The goal is to filter out subjective input and sift through quantifiable data to deliver a quantitative portfolio.
We only make changes to this portfolio twice each year. This portfolio is best suited for investors with a minimum time horizon of 10 years and a risk tolerance that would fall between growth and aggressive growth.
This portfolio could also serve as a growth-oriented component of a more diversified moderate growth or growth & income portfolio. I would think this portfolio would be best placed in a tax-advantaged account such as an IRA.
In the domestic portion our this Global Quant portfolio, we are recommending these three fund positions:
Fidelity Growth Strategies (FDEGX)
Manager Chris Lee invests in mostly mid-cap companies that he finds have above-average potential for earnings growth.
Foreign investments make up a mere 4.3% of the holdings. The top three sectors are consumer discretionary (23.4%), technology (19.5%), and healthcare (16.6%). Again: growth with defense.
The top ten holdings are AmerisourceBergen, Cabot Oil & Gas, Fiserv, Ross Stores, DaVita Healthcare Partners, Roper Industries, Amphenol Corp, McGraw Hill Financial, Ametek, and Dollar Tree.
Fidelity Trend (FTRNX)
Leeway to span the globe still finds manager Daniel Kelley close to home. He uses momentum and trend data of companies, sectors, and the overall market to select investments.
Foreign investments make up 8.3% of the holdings. The top three sectors are information technology (27.3%), consumer discretionary (18.1%), and healthcare (16%).
The top ten holdings are Apple, Google, Coca Cola, Oracle, Gilead Sciences, Amgen, Qualcomm, Visa, Home Depot, and Amazon.com.
Fidelity Blue Chip Growth (FBGRX)
Manager Sonu Kalra invests in blue-chip companies that he believes have above-average potential for earnings growth.

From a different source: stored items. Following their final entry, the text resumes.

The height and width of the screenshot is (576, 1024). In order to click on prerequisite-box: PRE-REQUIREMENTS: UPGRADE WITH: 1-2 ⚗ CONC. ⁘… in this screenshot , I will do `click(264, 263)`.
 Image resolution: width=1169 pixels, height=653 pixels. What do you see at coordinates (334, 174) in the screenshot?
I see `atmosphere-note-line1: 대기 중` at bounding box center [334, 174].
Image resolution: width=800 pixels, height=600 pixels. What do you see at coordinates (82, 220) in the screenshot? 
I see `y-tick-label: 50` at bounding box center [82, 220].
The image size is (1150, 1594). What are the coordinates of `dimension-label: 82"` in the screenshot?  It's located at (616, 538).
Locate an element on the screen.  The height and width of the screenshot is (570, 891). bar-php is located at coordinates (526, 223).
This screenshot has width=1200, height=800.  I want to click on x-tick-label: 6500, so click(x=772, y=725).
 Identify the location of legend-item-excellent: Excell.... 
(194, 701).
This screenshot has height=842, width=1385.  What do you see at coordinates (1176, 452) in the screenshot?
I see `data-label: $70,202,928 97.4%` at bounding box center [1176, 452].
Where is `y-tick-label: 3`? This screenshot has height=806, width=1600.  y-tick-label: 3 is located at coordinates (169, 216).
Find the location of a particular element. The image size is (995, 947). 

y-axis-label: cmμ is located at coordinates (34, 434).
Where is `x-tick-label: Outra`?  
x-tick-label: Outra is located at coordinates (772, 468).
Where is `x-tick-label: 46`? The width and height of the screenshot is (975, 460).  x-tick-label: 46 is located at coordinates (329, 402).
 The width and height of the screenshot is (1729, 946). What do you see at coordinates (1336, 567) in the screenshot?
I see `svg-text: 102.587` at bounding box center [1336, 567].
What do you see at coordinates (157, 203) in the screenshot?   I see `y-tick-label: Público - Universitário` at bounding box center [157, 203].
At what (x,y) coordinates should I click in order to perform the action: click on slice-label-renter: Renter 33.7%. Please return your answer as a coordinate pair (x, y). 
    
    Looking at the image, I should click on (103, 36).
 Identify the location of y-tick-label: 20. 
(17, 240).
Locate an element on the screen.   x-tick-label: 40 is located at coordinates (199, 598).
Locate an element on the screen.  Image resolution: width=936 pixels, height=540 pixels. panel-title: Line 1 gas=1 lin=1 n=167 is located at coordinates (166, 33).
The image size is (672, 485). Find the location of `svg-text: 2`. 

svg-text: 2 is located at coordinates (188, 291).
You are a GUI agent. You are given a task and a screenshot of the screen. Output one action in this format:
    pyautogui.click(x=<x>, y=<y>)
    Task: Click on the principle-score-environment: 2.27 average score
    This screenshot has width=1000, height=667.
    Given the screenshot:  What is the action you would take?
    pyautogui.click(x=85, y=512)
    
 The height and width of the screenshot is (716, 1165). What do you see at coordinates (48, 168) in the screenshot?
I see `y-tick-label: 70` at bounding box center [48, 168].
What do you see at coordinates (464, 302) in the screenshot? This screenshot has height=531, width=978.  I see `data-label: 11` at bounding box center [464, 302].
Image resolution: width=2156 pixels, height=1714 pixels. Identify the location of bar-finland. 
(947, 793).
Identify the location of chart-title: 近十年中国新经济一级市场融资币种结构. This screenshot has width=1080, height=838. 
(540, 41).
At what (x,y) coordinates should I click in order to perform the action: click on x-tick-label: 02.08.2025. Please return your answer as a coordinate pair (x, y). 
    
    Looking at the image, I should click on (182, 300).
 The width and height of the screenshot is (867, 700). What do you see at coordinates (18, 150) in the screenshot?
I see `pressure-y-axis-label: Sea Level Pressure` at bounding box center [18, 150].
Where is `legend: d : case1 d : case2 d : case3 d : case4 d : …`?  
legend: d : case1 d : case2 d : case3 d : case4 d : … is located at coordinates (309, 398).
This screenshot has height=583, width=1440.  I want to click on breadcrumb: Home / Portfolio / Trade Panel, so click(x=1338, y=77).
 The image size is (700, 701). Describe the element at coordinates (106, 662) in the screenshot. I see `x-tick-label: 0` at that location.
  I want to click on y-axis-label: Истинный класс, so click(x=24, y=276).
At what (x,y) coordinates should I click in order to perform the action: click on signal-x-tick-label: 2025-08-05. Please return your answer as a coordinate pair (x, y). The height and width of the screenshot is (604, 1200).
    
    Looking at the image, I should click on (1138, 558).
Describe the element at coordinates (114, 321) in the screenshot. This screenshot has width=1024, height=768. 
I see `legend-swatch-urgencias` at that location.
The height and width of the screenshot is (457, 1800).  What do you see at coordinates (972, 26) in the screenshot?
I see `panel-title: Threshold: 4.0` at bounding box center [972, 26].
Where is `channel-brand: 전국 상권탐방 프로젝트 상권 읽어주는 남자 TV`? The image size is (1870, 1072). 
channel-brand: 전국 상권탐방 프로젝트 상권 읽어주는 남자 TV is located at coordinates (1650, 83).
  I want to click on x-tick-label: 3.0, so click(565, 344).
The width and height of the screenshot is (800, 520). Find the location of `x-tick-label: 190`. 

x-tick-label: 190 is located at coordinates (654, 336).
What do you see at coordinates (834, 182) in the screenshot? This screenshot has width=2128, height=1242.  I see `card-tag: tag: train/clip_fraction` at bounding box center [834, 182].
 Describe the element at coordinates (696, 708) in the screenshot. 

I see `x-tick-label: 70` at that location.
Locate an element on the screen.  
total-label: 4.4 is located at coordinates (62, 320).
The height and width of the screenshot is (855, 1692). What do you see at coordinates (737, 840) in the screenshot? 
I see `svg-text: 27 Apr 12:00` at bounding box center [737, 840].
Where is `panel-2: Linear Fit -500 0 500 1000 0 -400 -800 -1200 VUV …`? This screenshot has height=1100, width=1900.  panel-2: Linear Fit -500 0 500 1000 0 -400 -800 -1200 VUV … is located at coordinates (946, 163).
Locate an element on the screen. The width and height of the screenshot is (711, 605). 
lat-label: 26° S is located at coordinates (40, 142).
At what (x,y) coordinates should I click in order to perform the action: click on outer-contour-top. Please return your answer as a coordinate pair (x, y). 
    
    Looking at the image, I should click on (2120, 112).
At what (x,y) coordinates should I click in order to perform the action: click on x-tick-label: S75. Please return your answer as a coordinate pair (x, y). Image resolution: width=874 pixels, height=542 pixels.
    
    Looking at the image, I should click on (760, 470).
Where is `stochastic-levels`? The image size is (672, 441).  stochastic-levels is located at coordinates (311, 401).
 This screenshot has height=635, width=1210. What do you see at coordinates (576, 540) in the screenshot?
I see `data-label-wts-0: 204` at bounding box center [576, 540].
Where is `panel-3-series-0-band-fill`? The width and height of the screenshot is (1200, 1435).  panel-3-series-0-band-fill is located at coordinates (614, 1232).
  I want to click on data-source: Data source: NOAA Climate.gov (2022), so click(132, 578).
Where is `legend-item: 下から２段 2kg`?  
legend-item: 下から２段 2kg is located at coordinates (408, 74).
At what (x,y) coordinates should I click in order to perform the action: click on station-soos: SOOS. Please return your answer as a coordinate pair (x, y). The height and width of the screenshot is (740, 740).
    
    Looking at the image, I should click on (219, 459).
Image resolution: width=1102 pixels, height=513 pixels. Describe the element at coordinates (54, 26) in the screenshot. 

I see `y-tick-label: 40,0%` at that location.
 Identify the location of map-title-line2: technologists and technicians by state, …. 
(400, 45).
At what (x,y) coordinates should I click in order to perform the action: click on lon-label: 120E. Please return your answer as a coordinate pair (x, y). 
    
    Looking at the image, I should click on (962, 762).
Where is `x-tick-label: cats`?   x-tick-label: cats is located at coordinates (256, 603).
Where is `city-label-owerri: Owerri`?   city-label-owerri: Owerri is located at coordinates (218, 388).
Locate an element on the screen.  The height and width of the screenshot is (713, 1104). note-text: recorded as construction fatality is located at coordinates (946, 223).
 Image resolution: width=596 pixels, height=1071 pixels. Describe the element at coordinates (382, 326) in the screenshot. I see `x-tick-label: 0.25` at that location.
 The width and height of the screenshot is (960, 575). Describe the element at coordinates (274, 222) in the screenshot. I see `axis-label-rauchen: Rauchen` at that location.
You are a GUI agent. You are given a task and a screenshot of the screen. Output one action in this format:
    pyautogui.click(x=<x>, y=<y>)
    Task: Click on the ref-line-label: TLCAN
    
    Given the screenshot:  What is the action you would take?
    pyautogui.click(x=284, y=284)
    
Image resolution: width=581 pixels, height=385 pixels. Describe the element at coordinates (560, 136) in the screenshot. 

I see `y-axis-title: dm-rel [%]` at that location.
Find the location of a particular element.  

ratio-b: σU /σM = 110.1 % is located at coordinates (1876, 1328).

Blue chips are defined as companies found in the S&P 500 or Dow, or companies having at least $1 billion in total assets if not included in either index, so there’s mid-cap leeway built-in into this fund’s parameters.
Foreign investments are light: 7% of the holdings. The top three sectors: technology (27.7%), consumer discretionary (22.3%), and consumer staples (14.6%): so growth with defense.
The top ten holdings are Google, Apple, Gilead Sciences, Qualcomm, Amazon.com, Proctor & Gamble, Home Depot, Coca Cola, Green Mountain Coffee Roasters, and Philip Morris Int’l.